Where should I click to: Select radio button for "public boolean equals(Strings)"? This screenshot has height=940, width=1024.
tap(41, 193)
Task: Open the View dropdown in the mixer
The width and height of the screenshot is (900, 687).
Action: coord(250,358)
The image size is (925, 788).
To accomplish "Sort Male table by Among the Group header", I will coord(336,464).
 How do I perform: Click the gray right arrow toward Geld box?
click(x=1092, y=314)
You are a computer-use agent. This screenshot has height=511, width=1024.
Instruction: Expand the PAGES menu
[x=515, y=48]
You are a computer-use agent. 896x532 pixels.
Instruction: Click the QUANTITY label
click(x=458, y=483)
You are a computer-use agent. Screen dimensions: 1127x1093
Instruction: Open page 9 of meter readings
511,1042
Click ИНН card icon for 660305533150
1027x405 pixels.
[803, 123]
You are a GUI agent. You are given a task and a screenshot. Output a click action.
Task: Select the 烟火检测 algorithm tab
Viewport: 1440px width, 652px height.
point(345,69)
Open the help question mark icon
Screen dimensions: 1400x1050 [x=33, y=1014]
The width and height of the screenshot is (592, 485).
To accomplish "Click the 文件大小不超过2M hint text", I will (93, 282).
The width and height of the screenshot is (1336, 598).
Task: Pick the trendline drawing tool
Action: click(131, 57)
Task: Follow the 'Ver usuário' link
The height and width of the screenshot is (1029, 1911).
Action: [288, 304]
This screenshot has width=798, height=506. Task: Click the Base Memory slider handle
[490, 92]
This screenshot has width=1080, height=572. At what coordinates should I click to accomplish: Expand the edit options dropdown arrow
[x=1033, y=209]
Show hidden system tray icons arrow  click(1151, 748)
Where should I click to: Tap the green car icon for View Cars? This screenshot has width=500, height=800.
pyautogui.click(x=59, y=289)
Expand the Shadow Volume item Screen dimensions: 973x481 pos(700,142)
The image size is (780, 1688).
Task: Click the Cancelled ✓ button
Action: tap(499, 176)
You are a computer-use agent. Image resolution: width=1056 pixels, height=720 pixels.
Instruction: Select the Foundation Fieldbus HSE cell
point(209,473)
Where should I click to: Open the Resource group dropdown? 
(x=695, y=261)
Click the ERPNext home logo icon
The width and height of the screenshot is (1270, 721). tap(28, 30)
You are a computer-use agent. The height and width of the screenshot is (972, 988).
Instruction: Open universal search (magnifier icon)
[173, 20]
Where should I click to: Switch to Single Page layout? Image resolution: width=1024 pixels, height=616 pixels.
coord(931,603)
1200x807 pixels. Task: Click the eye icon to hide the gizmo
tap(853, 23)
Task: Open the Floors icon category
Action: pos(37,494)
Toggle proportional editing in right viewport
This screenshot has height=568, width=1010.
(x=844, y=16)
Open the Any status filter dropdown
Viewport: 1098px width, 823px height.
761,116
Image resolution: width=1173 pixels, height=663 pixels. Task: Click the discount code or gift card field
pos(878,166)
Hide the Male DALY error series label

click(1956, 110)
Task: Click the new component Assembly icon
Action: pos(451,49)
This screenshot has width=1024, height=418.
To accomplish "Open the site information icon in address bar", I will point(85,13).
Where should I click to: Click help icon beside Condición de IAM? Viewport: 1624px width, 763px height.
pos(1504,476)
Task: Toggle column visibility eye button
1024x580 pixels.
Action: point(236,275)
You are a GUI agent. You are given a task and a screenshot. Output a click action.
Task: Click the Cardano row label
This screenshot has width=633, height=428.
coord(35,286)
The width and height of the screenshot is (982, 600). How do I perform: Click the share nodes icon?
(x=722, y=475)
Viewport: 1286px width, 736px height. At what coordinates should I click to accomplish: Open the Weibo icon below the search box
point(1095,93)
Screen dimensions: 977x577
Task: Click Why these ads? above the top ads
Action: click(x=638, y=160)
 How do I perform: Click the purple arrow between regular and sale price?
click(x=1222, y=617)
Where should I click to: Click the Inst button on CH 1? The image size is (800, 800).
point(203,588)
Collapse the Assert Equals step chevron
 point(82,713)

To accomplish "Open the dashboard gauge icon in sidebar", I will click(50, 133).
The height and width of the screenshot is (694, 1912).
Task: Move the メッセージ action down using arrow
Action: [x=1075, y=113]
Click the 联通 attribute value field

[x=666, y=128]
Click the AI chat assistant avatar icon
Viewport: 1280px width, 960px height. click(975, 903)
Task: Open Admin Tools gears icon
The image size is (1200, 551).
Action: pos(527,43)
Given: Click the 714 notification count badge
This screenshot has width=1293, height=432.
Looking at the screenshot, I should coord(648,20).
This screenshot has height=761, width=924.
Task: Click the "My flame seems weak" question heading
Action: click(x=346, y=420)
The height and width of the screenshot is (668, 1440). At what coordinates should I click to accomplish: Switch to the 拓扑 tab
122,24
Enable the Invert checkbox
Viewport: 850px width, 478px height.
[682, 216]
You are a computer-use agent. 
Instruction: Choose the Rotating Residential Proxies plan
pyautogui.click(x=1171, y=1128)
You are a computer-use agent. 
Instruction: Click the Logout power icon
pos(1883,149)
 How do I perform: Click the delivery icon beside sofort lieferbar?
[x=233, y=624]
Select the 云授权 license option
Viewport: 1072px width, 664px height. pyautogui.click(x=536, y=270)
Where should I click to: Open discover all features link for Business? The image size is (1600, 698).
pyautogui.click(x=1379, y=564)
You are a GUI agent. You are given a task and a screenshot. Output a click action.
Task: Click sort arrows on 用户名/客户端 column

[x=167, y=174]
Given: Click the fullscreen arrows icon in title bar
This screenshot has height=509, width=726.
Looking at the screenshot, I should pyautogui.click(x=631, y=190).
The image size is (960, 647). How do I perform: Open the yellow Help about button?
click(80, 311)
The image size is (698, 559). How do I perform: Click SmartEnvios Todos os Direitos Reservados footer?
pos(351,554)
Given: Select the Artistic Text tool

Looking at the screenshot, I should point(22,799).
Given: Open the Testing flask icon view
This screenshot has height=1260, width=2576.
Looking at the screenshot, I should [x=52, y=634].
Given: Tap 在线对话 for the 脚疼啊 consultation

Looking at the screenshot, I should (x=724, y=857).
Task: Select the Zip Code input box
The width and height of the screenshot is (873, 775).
+++++
▶ **Task description**
Find the lines above that include the string "computer" and copy them.

▶ **Task output**
You are a computer-use agent. This screenshot has height=511, width=1024.
You are a computer-use agent. 896x532 pixels.
You are a computer-use agent. Screen dimensions: 1127x1093
You are a computer-use agent. Image resolution: width=1056 pixels, height=720 pixels.
You are a computer-use agent. The height and width of the screenshot is (972, 988).
You are a computer-use agent. 
You are a computer-use agent. 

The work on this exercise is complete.